Starting with the line containing "Open the TwonkyServer app icon" and going on through the end of the records, write those lines again with "News Scraper" swapped for "Headline Fetcher" and everything else unchanged. Leave the pictures out of your answer.

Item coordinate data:

* * * * * * * * *

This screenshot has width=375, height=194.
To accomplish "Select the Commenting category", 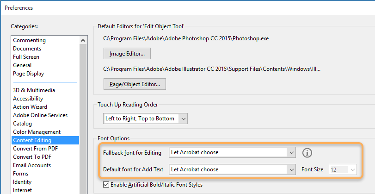I will click(x=29, y=40).
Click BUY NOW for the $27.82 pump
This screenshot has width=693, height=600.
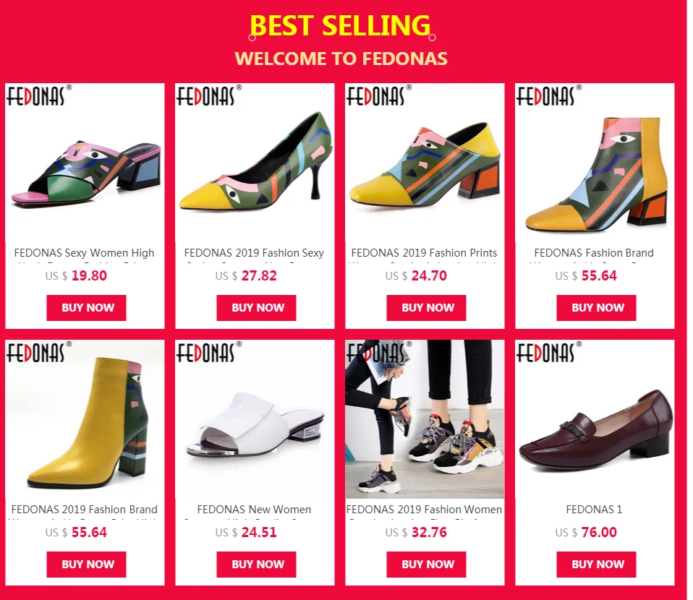256,307

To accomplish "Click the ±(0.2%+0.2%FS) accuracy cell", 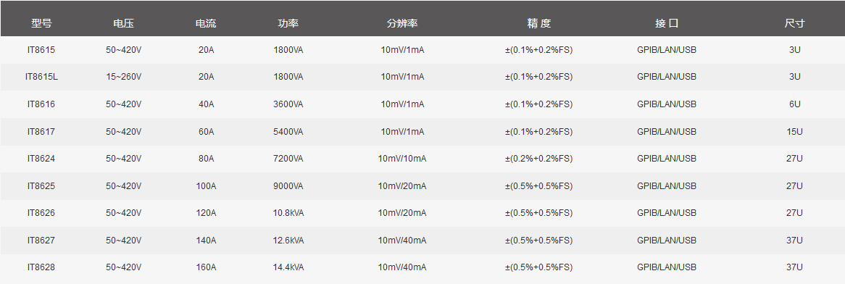I will tap(539, 159).

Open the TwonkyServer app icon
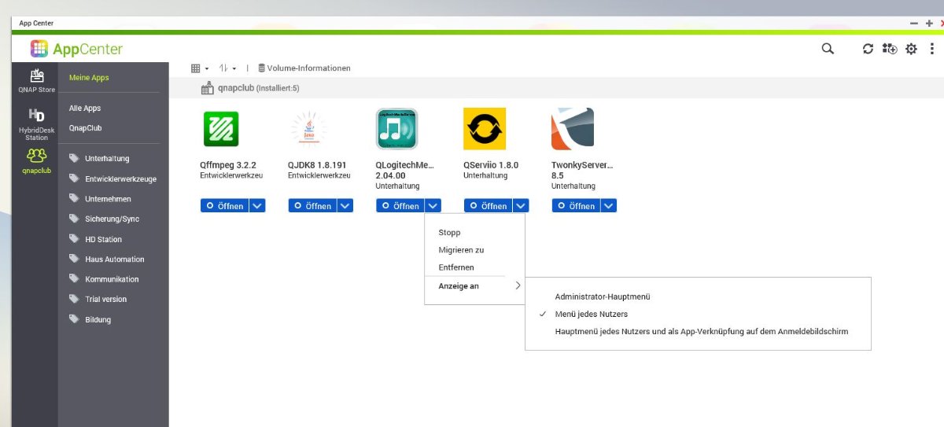point(573,129)

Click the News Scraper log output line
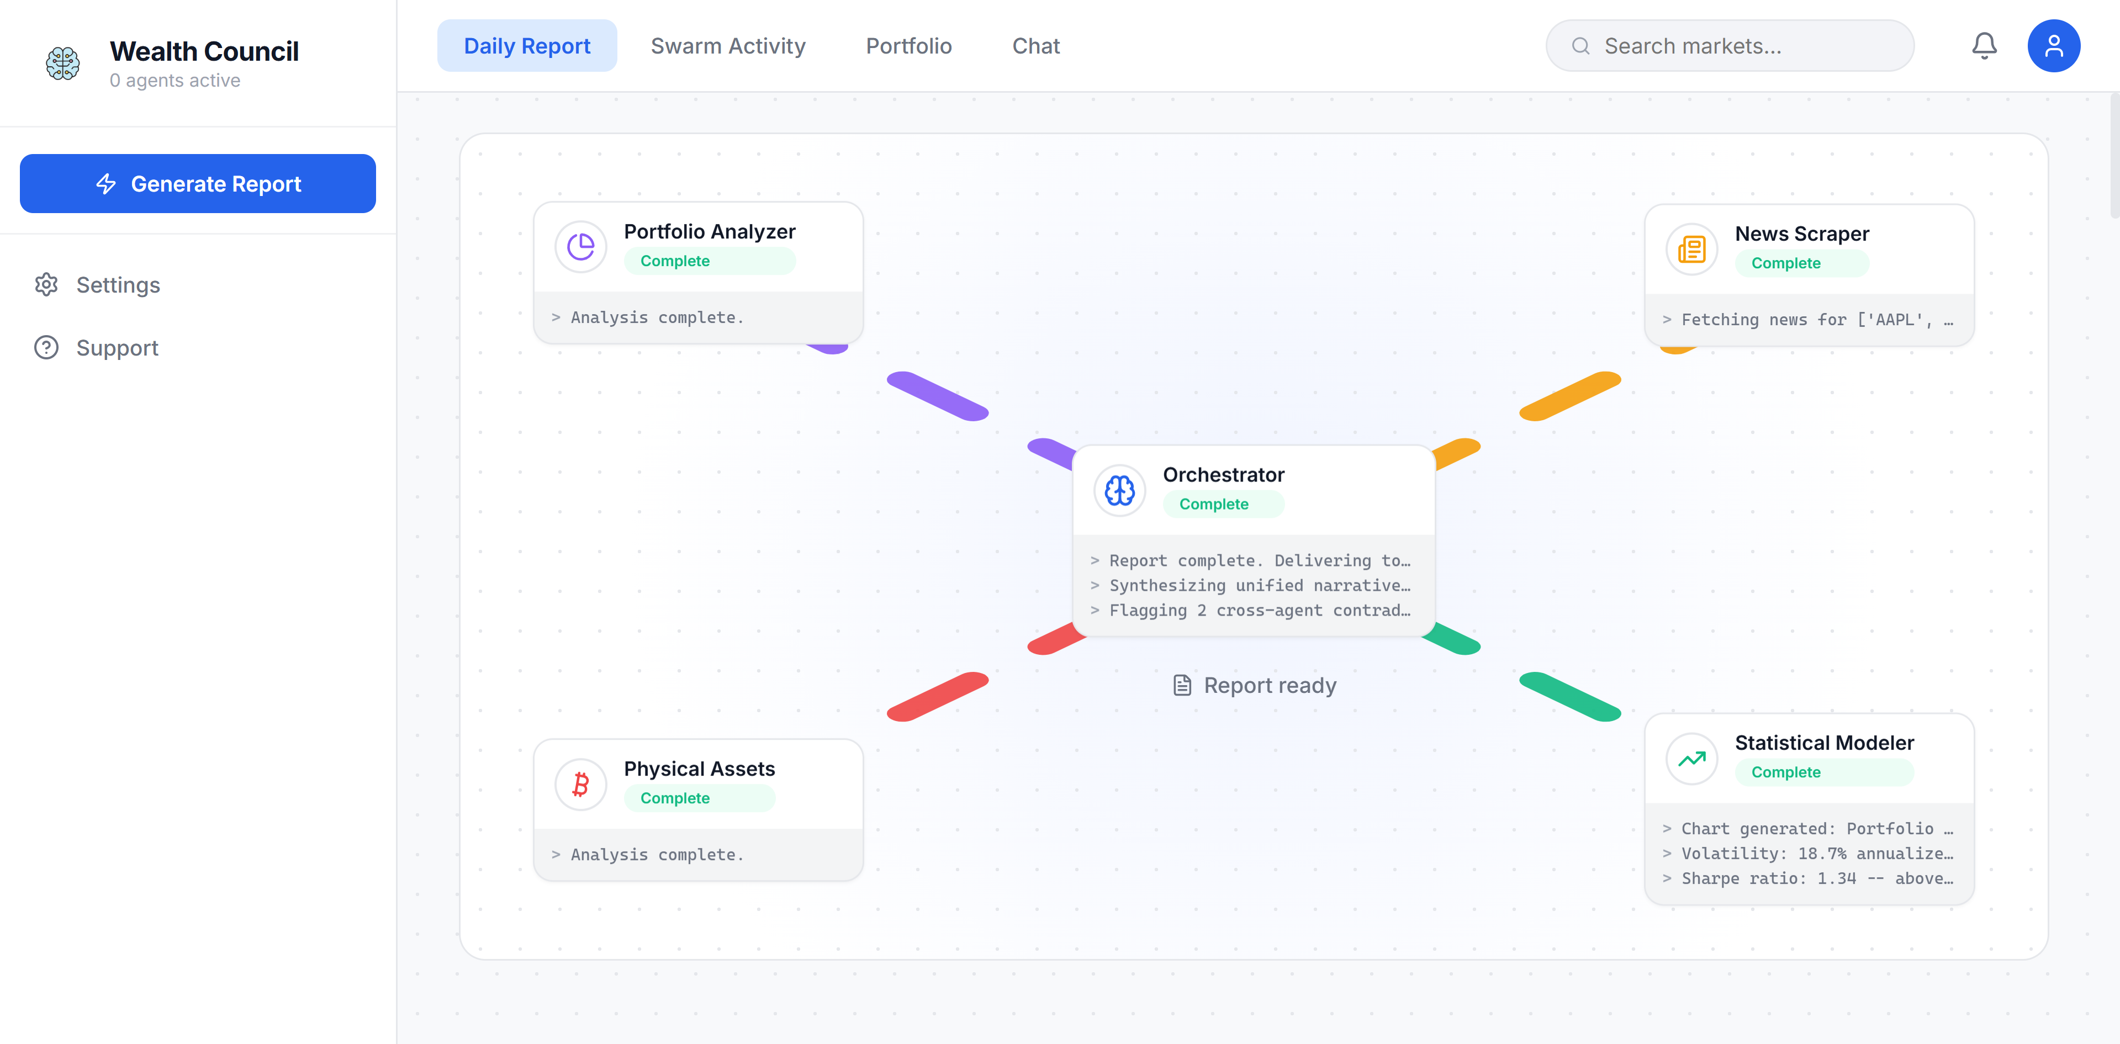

* * * * * * * * *

**ANSWER IN FULL**
Open the TwonkyServer app icon
point(573,129)

Click the Headline Fetcher log output line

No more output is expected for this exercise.